**Collected data**
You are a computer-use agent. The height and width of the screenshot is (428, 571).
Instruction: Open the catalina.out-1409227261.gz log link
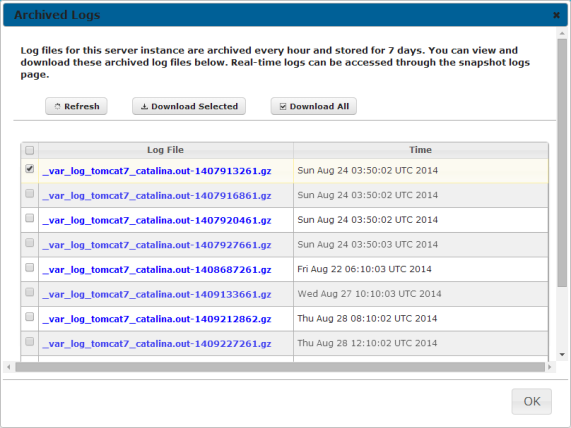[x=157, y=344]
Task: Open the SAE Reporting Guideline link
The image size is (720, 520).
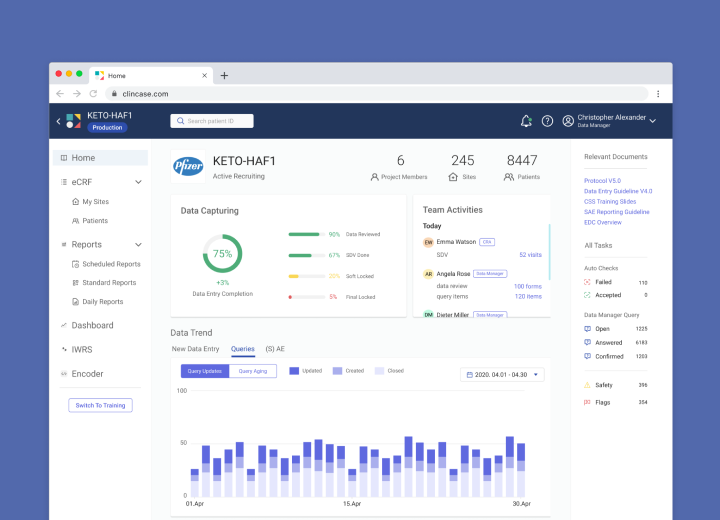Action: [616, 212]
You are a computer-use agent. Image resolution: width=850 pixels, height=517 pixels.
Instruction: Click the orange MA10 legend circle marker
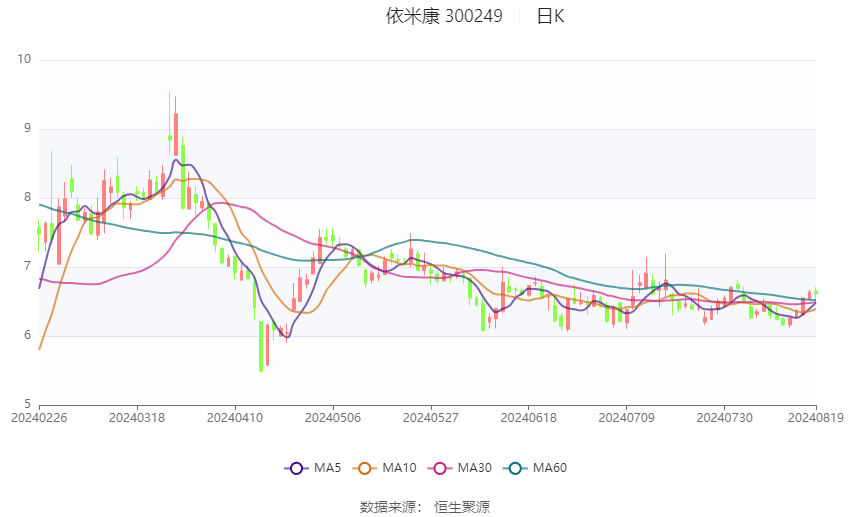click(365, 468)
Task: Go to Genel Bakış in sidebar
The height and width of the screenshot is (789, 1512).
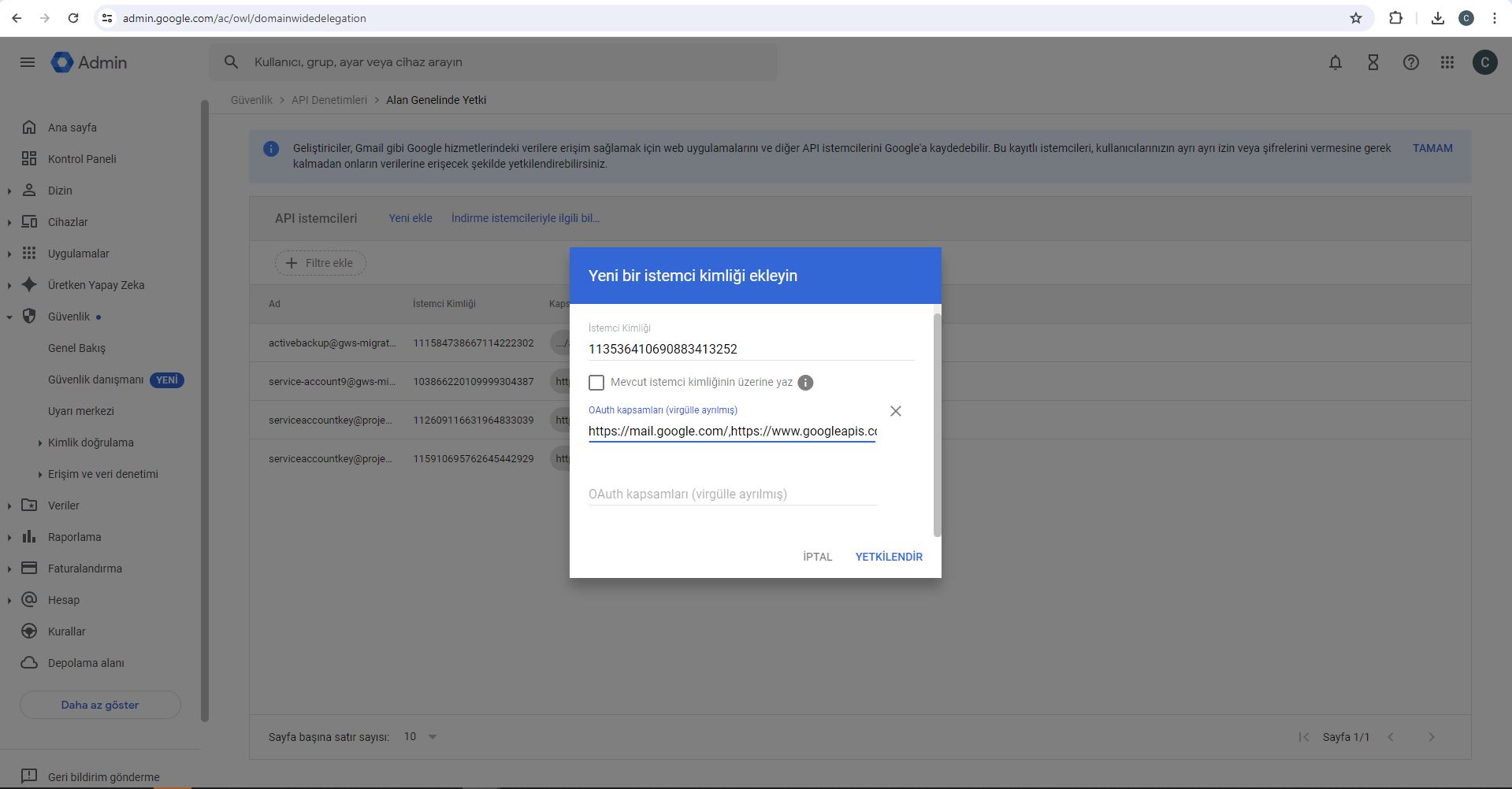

**PROBLEM DETAILS**
Give back only the lines from the one that carries "Task: Go to Genel Bakış in sidebar" through the final line above, both included. Drop all pictures.

**RESULT FOR THIS EXERCISE**
Task: Go to Genel Bakış in sidebar
The height and width of the screenshot is (789, 1512).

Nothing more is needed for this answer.